Reported at 8:30am in the second or third week of the month the Producer Price Index (PPI) is a measure of the increase or decrease in the selling price received by US producers for their output. Very simply, what this indicator does is measures any price changes from the company side of the equation.
While the headline number is a reflection of the change in prices at the producer level over last month expressed in percentage terms, like many of the other indicators we are studying, the PPI includes many sub-indexes which make up the headline number. This increases the importance of the release as it allows market participants to get a look at what is happening not only with overall producer prices, but also producer prices by Industry. There are currently over 10,000 sub indexes used to compile and released with the report, each of which is given a weighting depending on its size and importance to the economy. The important thing to realize here is that included in the release is price data on pretty much every product type and industry that makes up the economy.
Secondly the price of goods is tracked at different levels of production, the three categories of which are crude, intermediate, and finished goods. Although numbers for all three are released with the report, when people refer to PPI they are normally referring to the Finished goods PPI number, as this is most closely representative of the price which will be paid by the end consumer. It is this number which is ultimately the determinant of inflationary or non inflationary pressures in the economy.
Lastly, the prices for food and energy have much greater short term volatility than other components of the index, so many market participants and the Fed will often focus on the “core” number which is the PPI minus food and energy.

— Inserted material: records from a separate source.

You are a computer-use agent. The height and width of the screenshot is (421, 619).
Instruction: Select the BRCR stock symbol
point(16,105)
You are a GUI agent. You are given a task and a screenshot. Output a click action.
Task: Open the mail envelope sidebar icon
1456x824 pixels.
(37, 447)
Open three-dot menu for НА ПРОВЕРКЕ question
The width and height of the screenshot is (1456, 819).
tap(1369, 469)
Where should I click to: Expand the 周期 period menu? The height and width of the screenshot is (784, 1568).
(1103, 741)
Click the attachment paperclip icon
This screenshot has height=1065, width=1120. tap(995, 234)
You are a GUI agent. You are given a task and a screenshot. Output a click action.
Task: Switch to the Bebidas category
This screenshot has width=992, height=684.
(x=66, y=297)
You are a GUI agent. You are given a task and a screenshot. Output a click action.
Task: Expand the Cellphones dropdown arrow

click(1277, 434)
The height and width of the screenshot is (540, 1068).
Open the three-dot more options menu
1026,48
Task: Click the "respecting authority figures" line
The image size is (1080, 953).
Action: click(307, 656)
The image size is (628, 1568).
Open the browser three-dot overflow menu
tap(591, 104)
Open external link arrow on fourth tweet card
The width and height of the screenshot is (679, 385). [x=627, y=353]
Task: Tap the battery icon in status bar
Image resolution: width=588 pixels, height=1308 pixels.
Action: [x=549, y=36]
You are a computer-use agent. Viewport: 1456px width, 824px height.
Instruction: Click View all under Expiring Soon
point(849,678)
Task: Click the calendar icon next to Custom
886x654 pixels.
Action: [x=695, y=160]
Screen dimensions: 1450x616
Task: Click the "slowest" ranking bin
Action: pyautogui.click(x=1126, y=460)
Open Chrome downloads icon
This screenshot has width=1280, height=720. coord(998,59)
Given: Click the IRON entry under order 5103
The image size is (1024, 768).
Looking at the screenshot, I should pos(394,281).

While the PPI provides much insight into what is happening with prices, what ultimately determines the inflationary pressures the economy is experiencing is how much the consumer is paying for goods. The prices paid by producers, it is logical to think ,will be passed along to the consumer so the real market moving element of the Producer Price Index is its predictive power of increases in prices paid by the consumer as represented by the Consumer Price Index (CPI). This will be the topic of our next lesson.